**WHAT THE TASK REQUIRES**
Find and copy each line of the data that includes "coordinates".

Pixel coordinate grounding data
□ □ □ □

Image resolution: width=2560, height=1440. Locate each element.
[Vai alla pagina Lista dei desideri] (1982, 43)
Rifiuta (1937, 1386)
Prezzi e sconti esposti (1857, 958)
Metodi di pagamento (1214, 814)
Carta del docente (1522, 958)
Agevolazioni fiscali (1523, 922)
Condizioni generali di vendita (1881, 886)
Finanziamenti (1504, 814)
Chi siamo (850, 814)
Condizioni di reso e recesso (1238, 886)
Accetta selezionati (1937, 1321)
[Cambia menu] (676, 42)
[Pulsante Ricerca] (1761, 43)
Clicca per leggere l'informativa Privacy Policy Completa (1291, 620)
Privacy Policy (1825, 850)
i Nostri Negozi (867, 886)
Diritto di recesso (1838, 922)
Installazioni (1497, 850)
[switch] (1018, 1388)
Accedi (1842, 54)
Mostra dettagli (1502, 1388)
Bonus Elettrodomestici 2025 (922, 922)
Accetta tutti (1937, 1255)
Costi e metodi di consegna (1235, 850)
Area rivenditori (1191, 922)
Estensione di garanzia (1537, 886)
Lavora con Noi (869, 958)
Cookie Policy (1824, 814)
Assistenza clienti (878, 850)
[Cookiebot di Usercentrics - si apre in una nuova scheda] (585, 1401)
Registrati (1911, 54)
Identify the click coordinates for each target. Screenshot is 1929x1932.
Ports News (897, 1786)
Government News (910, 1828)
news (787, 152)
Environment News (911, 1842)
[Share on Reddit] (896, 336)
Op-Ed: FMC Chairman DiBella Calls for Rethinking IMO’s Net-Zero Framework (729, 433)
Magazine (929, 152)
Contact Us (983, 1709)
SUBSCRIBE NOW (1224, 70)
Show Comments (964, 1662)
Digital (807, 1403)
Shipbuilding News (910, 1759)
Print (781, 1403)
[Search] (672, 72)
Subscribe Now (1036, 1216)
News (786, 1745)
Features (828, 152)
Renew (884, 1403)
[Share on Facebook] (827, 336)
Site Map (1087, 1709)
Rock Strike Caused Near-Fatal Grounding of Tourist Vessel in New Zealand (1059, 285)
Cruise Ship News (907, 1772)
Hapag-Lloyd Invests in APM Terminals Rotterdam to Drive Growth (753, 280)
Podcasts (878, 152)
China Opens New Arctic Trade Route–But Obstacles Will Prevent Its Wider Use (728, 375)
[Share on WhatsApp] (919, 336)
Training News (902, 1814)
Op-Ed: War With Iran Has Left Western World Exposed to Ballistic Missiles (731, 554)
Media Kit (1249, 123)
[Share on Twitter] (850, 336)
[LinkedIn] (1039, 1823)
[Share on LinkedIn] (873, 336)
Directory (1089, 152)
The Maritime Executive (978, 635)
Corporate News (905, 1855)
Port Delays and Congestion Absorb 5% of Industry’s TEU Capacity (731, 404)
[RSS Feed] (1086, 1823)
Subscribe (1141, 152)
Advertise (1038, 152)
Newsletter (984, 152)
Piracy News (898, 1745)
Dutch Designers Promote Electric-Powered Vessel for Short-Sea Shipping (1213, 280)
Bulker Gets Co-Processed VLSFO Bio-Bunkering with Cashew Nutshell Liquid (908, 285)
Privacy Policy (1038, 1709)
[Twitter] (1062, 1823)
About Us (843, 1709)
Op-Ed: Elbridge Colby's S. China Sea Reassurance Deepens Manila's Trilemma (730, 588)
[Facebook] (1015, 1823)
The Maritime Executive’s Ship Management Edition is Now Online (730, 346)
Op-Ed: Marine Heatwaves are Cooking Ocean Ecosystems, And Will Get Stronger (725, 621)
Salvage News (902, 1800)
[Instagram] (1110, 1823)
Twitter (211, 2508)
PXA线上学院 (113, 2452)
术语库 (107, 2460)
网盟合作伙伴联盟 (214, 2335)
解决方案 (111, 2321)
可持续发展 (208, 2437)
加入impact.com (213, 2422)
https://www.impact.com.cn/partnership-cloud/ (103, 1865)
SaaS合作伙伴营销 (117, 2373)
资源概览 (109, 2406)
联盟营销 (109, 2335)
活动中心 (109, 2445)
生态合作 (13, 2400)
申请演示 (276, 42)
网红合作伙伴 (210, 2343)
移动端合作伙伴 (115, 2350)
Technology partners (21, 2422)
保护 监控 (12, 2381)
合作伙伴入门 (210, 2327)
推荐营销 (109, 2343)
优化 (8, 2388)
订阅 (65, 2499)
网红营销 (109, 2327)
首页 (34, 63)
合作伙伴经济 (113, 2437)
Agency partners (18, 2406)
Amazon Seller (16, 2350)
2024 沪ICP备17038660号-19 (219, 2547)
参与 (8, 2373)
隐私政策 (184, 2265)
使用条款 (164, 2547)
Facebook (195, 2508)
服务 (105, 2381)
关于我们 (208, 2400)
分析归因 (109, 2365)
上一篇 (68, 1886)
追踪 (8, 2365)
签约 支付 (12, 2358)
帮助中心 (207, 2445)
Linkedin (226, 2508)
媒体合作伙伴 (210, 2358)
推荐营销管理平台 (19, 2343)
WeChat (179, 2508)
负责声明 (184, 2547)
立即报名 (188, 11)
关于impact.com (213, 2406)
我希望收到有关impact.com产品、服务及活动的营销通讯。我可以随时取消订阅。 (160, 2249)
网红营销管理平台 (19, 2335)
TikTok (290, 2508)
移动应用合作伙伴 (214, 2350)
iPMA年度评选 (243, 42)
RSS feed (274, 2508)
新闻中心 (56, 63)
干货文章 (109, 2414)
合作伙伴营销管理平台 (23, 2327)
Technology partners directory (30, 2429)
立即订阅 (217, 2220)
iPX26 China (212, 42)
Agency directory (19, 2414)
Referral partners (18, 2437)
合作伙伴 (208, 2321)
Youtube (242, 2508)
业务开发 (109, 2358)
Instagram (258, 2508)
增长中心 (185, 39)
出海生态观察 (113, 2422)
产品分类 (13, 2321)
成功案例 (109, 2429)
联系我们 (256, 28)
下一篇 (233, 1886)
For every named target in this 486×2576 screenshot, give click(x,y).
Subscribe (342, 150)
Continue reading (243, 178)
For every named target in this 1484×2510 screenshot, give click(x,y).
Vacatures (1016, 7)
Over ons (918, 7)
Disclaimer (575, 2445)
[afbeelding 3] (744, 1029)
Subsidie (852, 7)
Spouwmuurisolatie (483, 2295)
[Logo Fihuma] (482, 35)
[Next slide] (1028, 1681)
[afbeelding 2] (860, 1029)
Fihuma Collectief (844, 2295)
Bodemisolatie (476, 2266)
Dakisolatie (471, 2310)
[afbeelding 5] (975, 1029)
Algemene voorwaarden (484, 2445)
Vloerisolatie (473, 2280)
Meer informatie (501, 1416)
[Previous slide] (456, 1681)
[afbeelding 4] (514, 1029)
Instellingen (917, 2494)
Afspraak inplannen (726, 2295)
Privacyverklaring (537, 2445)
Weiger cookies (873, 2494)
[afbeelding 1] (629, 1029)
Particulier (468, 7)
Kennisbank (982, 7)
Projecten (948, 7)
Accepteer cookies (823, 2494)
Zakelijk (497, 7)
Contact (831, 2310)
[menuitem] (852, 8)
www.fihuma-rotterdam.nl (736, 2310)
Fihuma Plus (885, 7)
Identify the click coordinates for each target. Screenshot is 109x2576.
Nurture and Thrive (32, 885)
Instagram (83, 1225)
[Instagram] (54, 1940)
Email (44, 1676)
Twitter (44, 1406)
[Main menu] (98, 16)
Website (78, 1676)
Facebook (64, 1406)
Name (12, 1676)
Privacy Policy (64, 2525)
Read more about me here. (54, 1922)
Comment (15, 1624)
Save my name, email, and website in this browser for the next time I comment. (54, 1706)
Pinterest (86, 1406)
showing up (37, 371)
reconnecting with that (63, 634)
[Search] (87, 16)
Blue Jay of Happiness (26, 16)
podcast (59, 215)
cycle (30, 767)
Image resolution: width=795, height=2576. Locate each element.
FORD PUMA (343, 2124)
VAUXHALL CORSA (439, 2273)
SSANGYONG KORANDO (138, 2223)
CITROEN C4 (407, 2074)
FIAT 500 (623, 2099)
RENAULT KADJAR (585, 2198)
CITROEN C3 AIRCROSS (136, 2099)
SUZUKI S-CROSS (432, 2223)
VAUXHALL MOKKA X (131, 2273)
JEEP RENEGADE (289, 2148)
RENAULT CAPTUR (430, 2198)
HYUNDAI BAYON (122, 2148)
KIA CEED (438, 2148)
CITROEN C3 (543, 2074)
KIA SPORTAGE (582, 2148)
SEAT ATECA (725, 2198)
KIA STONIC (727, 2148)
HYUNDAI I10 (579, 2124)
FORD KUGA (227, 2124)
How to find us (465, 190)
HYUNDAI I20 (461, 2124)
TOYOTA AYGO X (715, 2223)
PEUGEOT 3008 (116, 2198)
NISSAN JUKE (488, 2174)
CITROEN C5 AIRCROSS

□ □ □ □

**TASK RESPONSE**
Identify the click coordinates for each target. Screenshot is 1929x1932.
Identify the click coordinates for each target. Screenshot is 109x2576.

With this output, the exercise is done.